Extracted records
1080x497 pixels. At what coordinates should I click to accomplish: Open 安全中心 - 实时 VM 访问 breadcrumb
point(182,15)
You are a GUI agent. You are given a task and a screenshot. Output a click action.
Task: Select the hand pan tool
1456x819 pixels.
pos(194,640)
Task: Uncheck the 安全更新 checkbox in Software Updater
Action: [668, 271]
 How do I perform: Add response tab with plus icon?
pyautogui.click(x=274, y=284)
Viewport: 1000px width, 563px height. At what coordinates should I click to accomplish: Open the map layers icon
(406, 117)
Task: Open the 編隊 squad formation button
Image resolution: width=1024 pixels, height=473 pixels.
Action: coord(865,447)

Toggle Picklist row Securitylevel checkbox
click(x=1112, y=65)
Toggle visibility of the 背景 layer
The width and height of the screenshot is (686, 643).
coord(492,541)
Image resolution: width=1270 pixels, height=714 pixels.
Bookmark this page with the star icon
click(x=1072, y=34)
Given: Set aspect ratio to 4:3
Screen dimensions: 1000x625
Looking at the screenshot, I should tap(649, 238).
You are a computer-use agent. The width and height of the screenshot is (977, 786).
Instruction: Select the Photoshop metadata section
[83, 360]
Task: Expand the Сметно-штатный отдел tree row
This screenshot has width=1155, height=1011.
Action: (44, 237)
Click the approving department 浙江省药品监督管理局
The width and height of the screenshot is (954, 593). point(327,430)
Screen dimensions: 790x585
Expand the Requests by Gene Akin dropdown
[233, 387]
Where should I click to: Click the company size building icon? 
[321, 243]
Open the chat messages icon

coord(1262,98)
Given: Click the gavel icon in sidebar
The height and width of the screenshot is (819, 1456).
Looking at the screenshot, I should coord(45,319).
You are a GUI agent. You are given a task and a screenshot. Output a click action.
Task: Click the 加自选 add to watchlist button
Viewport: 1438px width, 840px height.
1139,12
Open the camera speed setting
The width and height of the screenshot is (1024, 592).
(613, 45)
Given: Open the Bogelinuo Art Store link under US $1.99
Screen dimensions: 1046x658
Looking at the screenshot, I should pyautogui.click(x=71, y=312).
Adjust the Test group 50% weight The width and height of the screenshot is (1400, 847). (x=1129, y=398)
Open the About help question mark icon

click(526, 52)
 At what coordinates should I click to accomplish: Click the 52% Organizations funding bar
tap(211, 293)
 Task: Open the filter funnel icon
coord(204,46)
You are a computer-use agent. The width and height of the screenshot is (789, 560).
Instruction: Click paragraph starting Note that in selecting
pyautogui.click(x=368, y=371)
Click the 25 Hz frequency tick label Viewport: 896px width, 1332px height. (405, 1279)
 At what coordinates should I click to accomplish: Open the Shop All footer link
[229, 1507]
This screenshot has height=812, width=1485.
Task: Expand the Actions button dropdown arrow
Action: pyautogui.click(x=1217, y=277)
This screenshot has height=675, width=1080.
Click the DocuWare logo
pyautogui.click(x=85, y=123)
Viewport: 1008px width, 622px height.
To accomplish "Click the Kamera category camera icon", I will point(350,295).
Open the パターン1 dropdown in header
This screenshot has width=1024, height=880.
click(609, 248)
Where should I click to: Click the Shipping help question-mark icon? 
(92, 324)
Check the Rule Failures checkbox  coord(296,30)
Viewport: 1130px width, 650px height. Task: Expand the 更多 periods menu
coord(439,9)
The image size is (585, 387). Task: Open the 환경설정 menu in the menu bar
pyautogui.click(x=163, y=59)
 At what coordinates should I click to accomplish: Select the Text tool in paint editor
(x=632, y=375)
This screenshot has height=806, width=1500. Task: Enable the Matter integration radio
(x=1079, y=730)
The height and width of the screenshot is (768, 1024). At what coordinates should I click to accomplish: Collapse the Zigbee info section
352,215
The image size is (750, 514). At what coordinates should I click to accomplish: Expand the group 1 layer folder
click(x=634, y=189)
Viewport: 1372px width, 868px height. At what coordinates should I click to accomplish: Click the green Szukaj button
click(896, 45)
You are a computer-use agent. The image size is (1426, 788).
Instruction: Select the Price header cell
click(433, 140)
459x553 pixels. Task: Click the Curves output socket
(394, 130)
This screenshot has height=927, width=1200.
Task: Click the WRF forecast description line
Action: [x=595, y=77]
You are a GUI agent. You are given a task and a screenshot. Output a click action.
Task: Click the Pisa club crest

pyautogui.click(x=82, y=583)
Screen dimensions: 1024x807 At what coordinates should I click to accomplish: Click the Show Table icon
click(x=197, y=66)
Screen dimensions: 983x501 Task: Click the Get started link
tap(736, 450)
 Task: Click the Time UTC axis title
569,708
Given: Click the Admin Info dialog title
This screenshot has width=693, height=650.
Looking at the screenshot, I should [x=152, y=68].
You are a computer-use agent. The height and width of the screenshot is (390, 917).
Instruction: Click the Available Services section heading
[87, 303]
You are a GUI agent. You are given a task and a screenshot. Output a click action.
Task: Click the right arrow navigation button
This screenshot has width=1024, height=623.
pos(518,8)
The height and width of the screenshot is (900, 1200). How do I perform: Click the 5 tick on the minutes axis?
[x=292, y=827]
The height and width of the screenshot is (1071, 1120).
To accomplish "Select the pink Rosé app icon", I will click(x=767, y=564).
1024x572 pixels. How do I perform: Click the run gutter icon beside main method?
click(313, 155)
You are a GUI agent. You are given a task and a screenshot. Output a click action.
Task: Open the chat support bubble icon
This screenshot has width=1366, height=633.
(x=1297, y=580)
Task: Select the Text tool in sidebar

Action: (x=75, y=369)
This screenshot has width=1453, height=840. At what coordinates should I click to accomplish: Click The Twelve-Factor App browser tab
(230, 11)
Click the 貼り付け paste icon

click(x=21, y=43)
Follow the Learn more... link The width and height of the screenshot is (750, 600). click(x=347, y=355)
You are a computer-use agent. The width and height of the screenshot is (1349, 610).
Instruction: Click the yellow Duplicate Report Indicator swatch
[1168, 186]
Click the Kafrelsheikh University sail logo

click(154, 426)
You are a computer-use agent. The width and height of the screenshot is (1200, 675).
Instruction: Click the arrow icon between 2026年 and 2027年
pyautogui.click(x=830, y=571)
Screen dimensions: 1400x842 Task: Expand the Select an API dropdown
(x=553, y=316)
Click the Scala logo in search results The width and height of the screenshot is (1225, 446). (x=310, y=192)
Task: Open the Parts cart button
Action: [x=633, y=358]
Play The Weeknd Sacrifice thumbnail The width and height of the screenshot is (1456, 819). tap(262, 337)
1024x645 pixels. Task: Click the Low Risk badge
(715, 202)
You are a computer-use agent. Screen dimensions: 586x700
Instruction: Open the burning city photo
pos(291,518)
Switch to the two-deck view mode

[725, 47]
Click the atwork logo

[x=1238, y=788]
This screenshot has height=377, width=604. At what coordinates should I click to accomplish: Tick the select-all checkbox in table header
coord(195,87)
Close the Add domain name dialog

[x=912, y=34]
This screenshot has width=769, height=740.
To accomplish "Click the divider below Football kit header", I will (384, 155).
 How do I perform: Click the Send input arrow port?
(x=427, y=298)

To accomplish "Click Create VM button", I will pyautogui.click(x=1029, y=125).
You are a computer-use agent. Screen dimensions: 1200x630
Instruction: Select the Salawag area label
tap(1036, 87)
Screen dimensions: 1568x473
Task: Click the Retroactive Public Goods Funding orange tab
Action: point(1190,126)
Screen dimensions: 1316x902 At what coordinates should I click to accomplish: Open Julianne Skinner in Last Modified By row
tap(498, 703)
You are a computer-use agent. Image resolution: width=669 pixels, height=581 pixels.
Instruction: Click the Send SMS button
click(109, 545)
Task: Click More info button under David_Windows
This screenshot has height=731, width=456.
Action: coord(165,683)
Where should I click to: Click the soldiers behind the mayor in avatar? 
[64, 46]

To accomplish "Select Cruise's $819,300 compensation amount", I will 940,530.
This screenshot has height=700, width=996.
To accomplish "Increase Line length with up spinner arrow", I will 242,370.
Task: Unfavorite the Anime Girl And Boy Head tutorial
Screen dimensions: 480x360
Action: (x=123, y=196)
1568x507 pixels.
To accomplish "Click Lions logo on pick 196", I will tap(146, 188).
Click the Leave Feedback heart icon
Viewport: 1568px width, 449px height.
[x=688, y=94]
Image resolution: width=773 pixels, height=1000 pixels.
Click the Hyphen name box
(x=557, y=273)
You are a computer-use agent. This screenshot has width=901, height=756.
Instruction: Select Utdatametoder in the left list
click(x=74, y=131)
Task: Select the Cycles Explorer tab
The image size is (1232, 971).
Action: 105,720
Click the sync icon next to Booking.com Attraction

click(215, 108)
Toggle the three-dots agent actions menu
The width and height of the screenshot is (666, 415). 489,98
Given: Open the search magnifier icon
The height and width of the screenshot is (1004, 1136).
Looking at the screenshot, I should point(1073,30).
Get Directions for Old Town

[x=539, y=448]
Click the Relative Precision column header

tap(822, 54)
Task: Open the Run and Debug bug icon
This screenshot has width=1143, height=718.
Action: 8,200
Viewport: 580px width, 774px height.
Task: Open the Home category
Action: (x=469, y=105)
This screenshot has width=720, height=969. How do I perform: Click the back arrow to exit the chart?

■ Instructions to follow ■
Among the records above, only the lines between the line holding "Screen dimensions: 983x501" and the line holding "Task: Click the right arrow navigation button", inclusive, are to be output, exactly as written.

■ Response area ■
Screen dimensions: 983x501 Task: Click the Get started link
tap(736, 450)
 Task: Click the Time UTC axis title
569,708
Given: Click the Admin Info dialog title
This screenshot has width=693, height=650.
Looking at the screenshot, I should [x=152, y=68].
You are a computer-use agent. The height and width of the screenshot is (390, 917).
Instruction: Click the Available Services section heading
[87, 303]
You are a GUI agent. You are given a task and a screenshot. Output a click action.
Task: Click the right arrow navigation button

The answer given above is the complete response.